■ DATA PROVIDED ■
- - -

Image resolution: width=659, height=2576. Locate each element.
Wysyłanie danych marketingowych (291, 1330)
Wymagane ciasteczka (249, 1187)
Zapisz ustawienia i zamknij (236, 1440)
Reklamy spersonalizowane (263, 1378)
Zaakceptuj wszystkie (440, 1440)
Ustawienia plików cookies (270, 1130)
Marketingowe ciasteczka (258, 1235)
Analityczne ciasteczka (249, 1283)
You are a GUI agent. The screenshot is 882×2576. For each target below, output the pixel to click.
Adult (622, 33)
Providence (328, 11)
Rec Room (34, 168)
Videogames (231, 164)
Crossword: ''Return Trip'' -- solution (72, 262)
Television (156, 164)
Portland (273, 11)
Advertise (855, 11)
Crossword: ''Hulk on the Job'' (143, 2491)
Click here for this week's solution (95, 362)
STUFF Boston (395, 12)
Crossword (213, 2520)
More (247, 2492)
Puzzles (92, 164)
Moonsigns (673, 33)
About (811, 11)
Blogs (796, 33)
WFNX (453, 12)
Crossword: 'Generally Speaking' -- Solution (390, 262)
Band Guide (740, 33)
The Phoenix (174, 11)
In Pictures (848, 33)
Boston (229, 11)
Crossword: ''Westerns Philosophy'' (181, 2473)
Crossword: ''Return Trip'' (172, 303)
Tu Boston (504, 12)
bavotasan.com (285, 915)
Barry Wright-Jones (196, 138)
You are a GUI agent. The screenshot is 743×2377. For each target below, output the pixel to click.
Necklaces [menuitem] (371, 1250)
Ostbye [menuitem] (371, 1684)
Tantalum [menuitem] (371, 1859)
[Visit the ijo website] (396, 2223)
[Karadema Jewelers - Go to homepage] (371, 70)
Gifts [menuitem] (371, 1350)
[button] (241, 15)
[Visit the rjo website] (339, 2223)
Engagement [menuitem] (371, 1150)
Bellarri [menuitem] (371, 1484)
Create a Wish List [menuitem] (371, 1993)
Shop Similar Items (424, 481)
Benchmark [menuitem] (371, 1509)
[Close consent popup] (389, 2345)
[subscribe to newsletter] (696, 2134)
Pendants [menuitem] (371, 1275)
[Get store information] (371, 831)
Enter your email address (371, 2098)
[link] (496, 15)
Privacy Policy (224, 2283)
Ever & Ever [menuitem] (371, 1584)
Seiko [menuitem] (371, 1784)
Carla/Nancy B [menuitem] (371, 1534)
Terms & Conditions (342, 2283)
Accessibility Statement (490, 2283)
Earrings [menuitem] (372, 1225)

- - -

■ REQUIRED TASK ■
Copy the rows verbatim, from the line containing "Gifts [menuitem] (371, 1350)" up to and including the line containing "[Close consent popup] (389, 2345)".

■ WRITTEN SOLUTION ■
Gifts [menuitem] (371, 1350)
[button] (241, 15)
[Visit the rjo website] (339, 2223)
Engagement [menuitem] (371, 1150)
Bellarri [menuitem] (371, 1484)
Create a Wish List [menuitem] (371, 1993)
Shop Similar Items (424, 481)
Benchmark [menuitem] (371, 1509)
[Close consent popup] (389, 2345)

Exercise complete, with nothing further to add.